Testo:
────────────────
Leggo con qualche preoccupazione, ma senza stupirmi, molti apprezzamenti positivi circa la decisione del ministro di rinunciare ai corsi di formazione iniziale degli insegnanti, limitare al minimo indispensabile la preparazione nelle scienze dell’educazione (solo 24 Cfu, meno di un mezzo anno accademico) e consentire un rapido accesso ai concorsi mediante la sola laurea disciplinare. Non mi stupisco perché i partiti oggi al governo del Paese si erano impegnati in campagna elettorale in tal senso. Speravo che l’inquilino del palazzo di viale Trastevere, uomo di scuola, sapesse frenare lo spirito di rivincita verso tutto quello che era stato fatto non sempre in modo malvagio negli ultimi venti anni per innalzare la qualità dei docenti.
Questa sorta di quasi ritorno all’antico – dico “quasi” perché la mia generazione cresciuta nel rigore della scuola gentiliana si guadagnava il posto di ruolo attraverso concorsi severissimi oggi inimmaginabili – ha diverse spiegazioni, ma la più plausibile (e anche la più discutibile) è una facile ricerca di consenso tra i giovani laureati che ambiscono a scorciare i tempi di ingresso nell’attività professionale. Lo scopo non è, dunque, quello di puntare ad una maggiore efficacia dell’insegnamento/apprendimento grazie a fresche forze giovanili, ma più prosaicamente accontentare una vasta platea in cerca di una sistemazione più agevole. Insomma ancora una volta la scuola dal punto di vista dei docenti.
────────────────
Materiale fornito:
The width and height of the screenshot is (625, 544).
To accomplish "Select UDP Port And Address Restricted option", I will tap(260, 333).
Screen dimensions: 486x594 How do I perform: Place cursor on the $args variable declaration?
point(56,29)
────────────────
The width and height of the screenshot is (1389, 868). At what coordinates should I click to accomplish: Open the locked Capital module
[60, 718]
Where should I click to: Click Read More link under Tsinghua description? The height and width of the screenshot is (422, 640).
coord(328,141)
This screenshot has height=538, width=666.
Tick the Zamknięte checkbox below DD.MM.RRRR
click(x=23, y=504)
────────────────
Consegne dell'esercizio:
#1 Elenca le decisioni del ministro riportate nella prima frase del testo sulla formazione degli insegnanti.
#2 Prosegui il testo sulla formazione degli insegnanti dopo la sua ultima frase.

Elenco delle risposte:
#1
- Rinunciare ai corsi di formazione iniziale degli insegnanti.
- Limitare al minimo indispensabile la preparazione nelle scienze dell'educazione (solo 24 Cfu, meno di un mezzo anno accademico).
- Consentire un rapido accesso ai concorsi mediante la sola laurea disciplinare.

#2
Proprio nell’anno in cui l’Unesco ha deciso di dedicare la Giornata mondiale degli insegnanti (che si è celebrata il 5 ottobre scorso) al tema “Il diritto all’educazione significa diritto a un insegnante qualificato” (come dire che se non si assicurano insegnanti qualificati, viene messo in discussione anche il fondamentale diritto all’educazione), il governo gialloverde si orienta in una direzione di basso profilo professionale. Mi domando se si sono valutate tutte le conseguenze del caso.
Per concorde valutazione di numerosi osservatori dalle decisioni scolastiche assunte in questi primi mesi di governo sembra prevalere un’idea sola (del resto l’unica sulla quale M5s e Lega sono d’accordo): rendere tutto più facile. In questa direzione vanno non solo i cambiamenti che interessano la formazione dei docenti, ma anche la quasi cancellazione dell’alternanza scuola-lavoro, la liquidazione della chiamata diretta dei docenti da parte dei capi istituto con il ripristino delle graduatorie volute dai sindacati, il probabile ridimensionamento dell’Invalsi e l’avversione verso tutto ciò che, anche solo in forma indiretta, odora di valutazione.
In tutti i Paesi, avanzati e meno avanzati, si assiste a importanti investimenti sulla formazione dei docenti, sulla messa a punto di nuove metodologie didattiche, su forme organizzative meno rigide rispetto a quelle ereditate dal secolo scorso proprio per essere pronti a rispondere alle sfide epocali portate da nuove esigenze (si parla nei prossimi 10-15 anni di moltissimi lavori diversi da quelli richiesti oggi) e dalla circolazione sempre più estesa ed invasiva attraverso i social di modelli di comportamento bisognosi di vigilanza critica. Chi se non la scuola (oltre, naturalmente, alla famiglia) può formare attraverso l’esercizio culturale persone intelligenti capaci di non essere strumentalizzate?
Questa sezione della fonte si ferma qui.